- Born: 15 January 1941 Halle
- Died: 11 February 2009 (aged 68)
- Education: Hochschule für Musik Detmold
- Occupation: Classical contralto

= Hildegard Laurich =

German contralto (1941–2009)

Hildegard Laurich (15 January 1941 – 11 February 2009), was a German classical contralto singer.

== Professional career ==
Born in Halle, Laurich studied at the Hochschule für Musik Detmold, in Berlin with Hermann Weissenborn, and in private study with Professor Frederick Husler in Cureglia.

She sang mostly in concert, particularly in works of Johann Sebastian Bach.
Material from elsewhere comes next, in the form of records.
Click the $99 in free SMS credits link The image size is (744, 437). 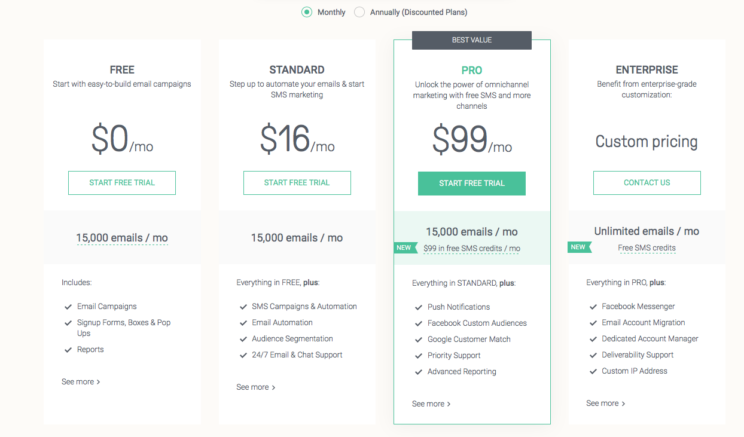pos(472,248)
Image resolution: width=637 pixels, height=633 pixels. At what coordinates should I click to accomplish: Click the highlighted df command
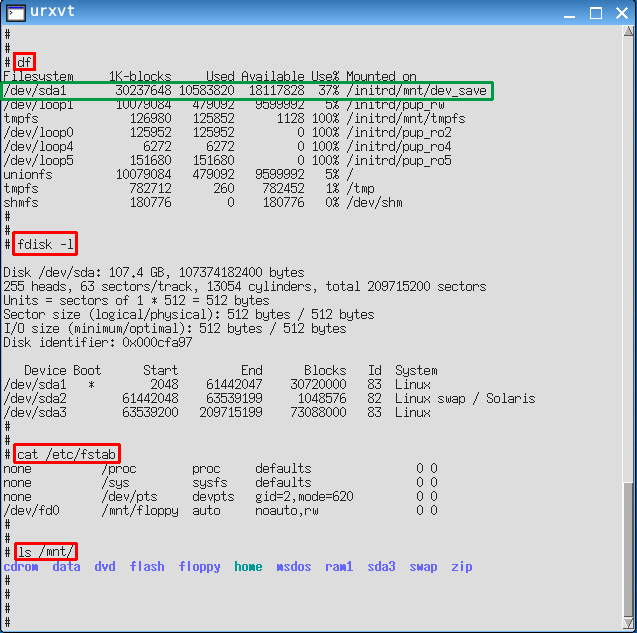click(24, 62)
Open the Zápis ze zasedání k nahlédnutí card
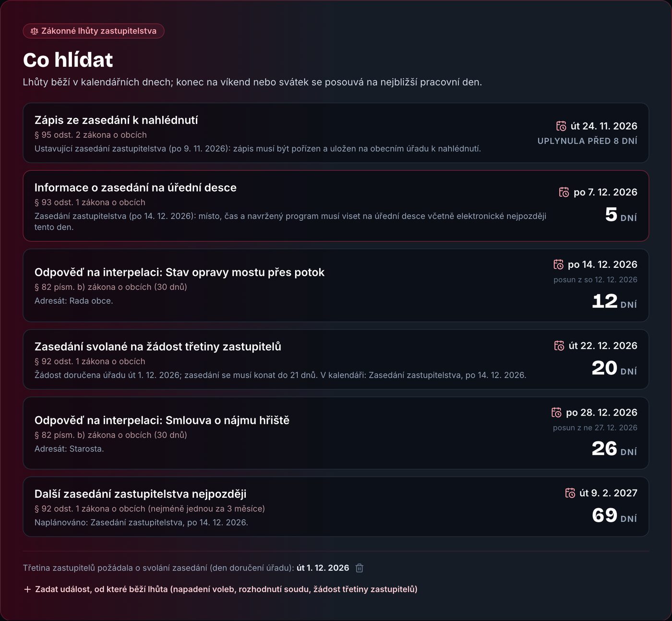 (x=336, y=133)
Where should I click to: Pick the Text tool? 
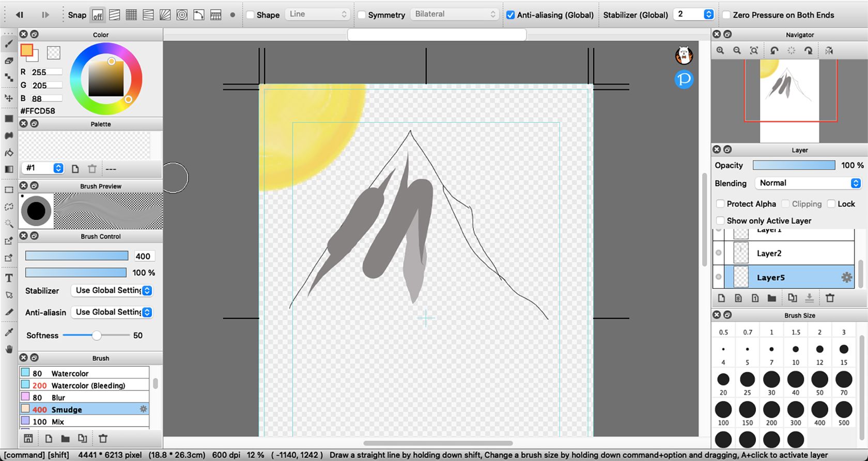click(x=9, y=278)
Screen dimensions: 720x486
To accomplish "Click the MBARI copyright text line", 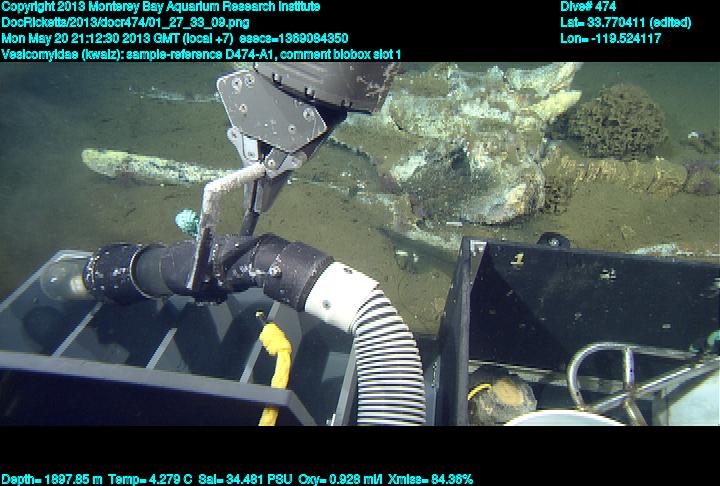I will 160,7.
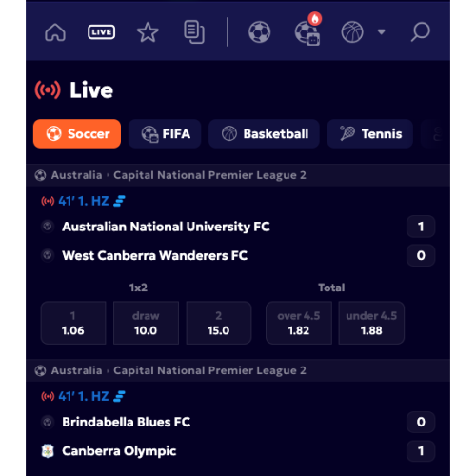
Task: Expand the sports dropdown arrow beside basketball
Action: [381, 31]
In 1974 she sang the alto part in Bach's St Matthew Passion in the Konstantinbasilika of Trier with Gertraud Stoklassa, Kurt Huber, Siegmund Nimsgern, William Reimer, the Trierer Bachchor, the Rundfunk-Sinfonie-Orchester Saarbrücken, conducted by Ekkehard Schneck.
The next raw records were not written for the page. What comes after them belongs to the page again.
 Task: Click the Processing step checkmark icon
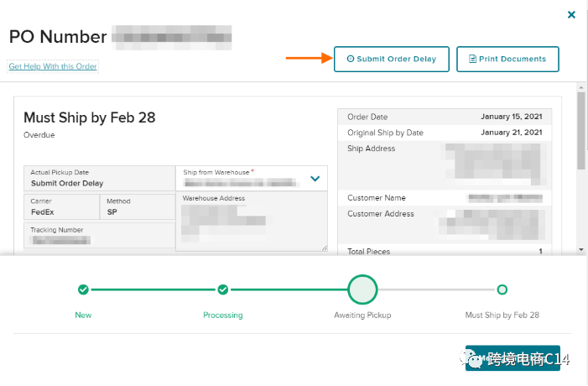(x=222, y=290)

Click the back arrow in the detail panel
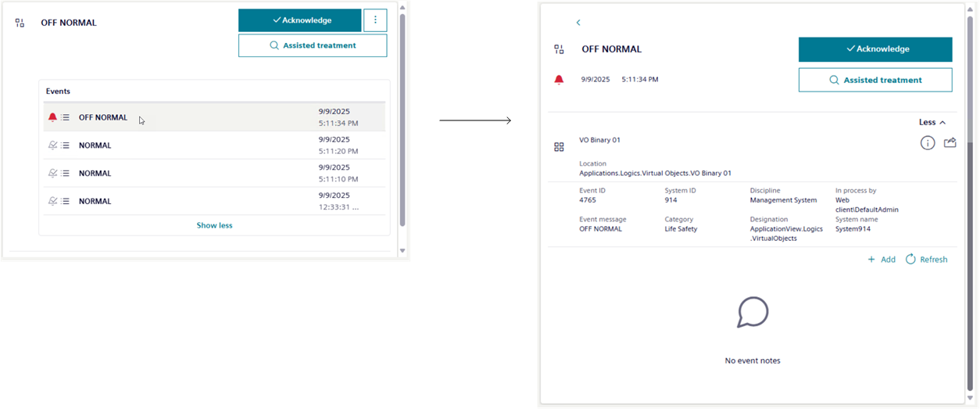tap(578, 23)
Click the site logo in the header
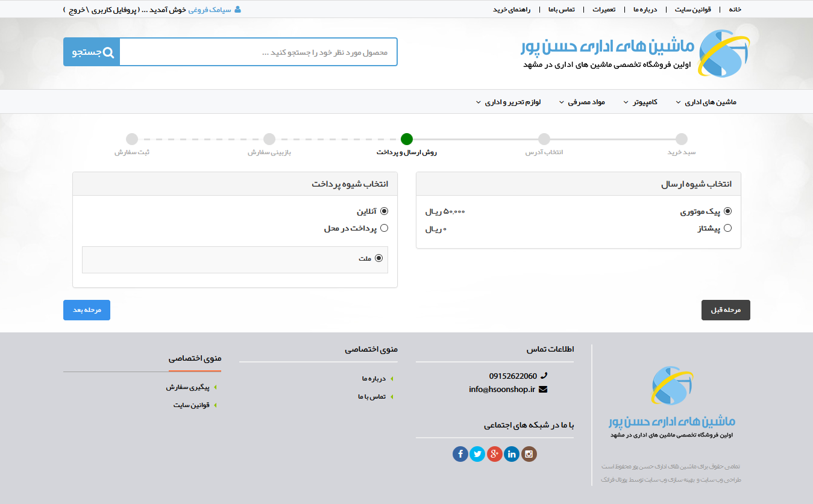Screen dimensions: 813x504 pos(723,53)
She appeared at the Handel Festival Göttingen in 1969 and 1971, at the Toledo Festival of 1970 in Spain, and at the German Bach Festival. On the opera stage she appeared as a guest in Classical and Baroque operas, among others at the Teatro Colón Buenos Aires, at the opera houses of Rio de Janeiro and Mexico City, and in German theatres.

== Recordings ==
Laurich recorded Bach cantatas regularly with Helmuth Rilling and his Gächinger Kantorei in their complete recording, including in 1973 the cantata for Ratswahl (inauguration of the town council in Leipzig) Gott, man lobet dich in der Stille, BWV 120, together with Helen Donath, Adalbert Kraus and Wolfgang Schöne. She recorded Bruckner's Requiem, cantatas of Georg Frideric Handel, works of Heinrich Schütz, and Romeo und Julia of Heinrich Sutermeister. In 1980 she recorded the Messe des morts of François-Joseph Gossec, with Herbert Schernus conducting the choir of the WDR and the Capella Coloniensis. In 1981 she was one of the soloists for a recording of Mahler's Symphony No. 8, with Michael Gielen conducting the Frankfurter Opern- und Museumsorchester.